• [Task requirements]
The response must restate the data exactly, with nothing left out.

=== Input data ===

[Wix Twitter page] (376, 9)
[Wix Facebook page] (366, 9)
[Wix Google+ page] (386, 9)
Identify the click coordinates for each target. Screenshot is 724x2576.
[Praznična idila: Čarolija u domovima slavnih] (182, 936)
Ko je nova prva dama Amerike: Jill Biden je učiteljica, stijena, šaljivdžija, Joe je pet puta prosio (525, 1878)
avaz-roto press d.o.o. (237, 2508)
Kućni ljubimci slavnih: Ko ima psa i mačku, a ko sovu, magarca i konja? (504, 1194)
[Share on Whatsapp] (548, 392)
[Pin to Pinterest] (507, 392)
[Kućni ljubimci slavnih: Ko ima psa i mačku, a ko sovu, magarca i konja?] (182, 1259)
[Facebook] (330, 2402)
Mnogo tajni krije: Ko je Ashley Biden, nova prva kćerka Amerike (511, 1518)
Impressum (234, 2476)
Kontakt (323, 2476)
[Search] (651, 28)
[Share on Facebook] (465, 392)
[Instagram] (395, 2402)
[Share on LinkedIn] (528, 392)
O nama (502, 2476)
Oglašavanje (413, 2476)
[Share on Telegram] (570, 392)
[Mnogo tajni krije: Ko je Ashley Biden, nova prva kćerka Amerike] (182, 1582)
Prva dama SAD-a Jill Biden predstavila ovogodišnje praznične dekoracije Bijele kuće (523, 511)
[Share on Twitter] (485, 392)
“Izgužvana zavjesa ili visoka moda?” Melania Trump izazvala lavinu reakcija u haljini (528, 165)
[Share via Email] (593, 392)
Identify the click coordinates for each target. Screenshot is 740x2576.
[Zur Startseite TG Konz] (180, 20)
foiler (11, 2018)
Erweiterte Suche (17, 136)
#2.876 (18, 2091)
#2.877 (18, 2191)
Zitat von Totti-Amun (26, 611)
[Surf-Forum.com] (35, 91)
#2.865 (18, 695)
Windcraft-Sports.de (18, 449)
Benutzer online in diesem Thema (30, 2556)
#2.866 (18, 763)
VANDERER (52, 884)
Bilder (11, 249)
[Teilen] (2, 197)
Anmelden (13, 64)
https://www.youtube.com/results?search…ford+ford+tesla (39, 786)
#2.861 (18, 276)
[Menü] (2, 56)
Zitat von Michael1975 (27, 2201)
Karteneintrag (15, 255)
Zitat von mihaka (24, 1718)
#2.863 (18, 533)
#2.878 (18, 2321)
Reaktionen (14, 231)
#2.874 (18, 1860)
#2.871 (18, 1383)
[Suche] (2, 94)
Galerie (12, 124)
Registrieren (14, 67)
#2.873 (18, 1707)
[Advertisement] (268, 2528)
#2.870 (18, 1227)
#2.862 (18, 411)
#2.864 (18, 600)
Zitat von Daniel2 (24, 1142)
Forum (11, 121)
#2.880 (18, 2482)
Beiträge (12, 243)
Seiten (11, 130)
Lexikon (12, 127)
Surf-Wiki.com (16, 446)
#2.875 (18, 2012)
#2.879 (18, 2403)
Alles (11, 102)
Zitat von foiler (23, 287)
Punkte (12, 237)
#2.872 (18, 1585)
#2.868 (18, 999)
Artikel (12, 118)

===

• [Solution to this exercise]
[Wix Twitter page] (376, 9)
[Wix Facebook page] (366, 9)
[Wix Google+ page] (386, 9)
Identify the click coordinates for each target. Screenshot is 724x2576.
[Praznična idila: Čarolija u domovima slavnih] (182, 936)
Ko je nova prva dama Amerike: Jill Biden je učiteljica, stijena, šaljivdžija, Joe je pet puta prosio (525, 1878)
avaz-roto press d.o.o. (237, 2508)
Kućni ljubimci slavnih: Ko ima psa i mačku, a ko sovu, magarca i konja? (504, 1194)
[Share on Whatsapp] (548, 392)
[Pin to Pinterest] (507, 392)
[Kućni ljubimci slavnih: Ko ima psa i mačku, a ko sovu, magarca i konja?] (182, 1259)
[Facebook] (330, 2402)
Mnogo tajni krije: Ko je Ashley Biden, nova prva kćerka Amerike (511, 1518)
Impressum (234, 2476)
Kontakt (323, 2476)
[Search] (651, 28)
[Share on Facebook] (465, 392)
[Instagram] (395, 2402)
[Share on LinkedIn] (528, 392)
O nama (502, 2476)
Oglašavanje (413, 2476)
[Share on Telegram] (570, 392)
[Mnogo tajni krije: Ko je Ashley Biden, nova prva kćerka Amerike] (182, 1582)
Prva dama SAD-a Jill Biden predstavila ovogodišnje praznične dekoracije Bijele kuće (523, 511)
[Share on Twitter] (485, 392)
“Izgužvana zavjesa ili visoka moda?” Melania Trump izazvala lavinu reakcija u haljini (528, 165)
[Share via Email] (593, 392)
Identify the click coordinates for each target. Screenshot is 740x2576.
[Zur Startseite TG Konz] (180, 20)
foiler (11, 2018)
Erweiterte Suche (17, 136)
#2.876 (18, 2091)
#2.877 (18, 2191)
Zitat von Totti-Amun (26, 611)
[Surf-Forum.com] (35, 91)
#2.865 (18, 695)
Windcraft-Sports.de (18, 449)
Benutzer online in diesem Thema (30, 2556)
#2.866 (18, 763)
VANDERER (52, 884)
Bilder (11, 249)
[Teilen] (2, 197)
Anmelden (13, 64)
https://www.youtube.com/results?search…ford+ford+tesla (39, 786)
#2.861 (18, 276)
[Menü] (2, 56)
Zitat von Michael1975 (27, 2201)
Karteneintrag (15, 255)
Zitat von mihaka (24, 1718)
#2.863 (18, 533)
#2.878 (18, 2321)
Reaktionen (14, 231)
#2.874 (18, 1860)
#2.871 (18, 1383)
[Suche] (2, 94)
Galerie (12, 124)
Registrieren (14, 67)
#2.873 (18, 1707)
[Advertisement] (268, 2528)
#2.870 (18, 1227)
#2.862 (18, 411)
#2.864 (18, 600)
Zitat von Daniel2 (24, 1142)
Forum (11, 121)
#2.880 (18, 2482)
Beiträge (12, 243)
Seiten (11, 130)
Lexikon (12, 127)
Surf-Wiki.com (16, 446)
#2.875 (18, 2012)
#2.879 (18, 2403)
Alles (11, 102)
Zitat von foiler (23, 287)
Punkte (12, 237)
#2.872 (18, 1585)
#2.868 (18, 999)
Artikel (12, 118)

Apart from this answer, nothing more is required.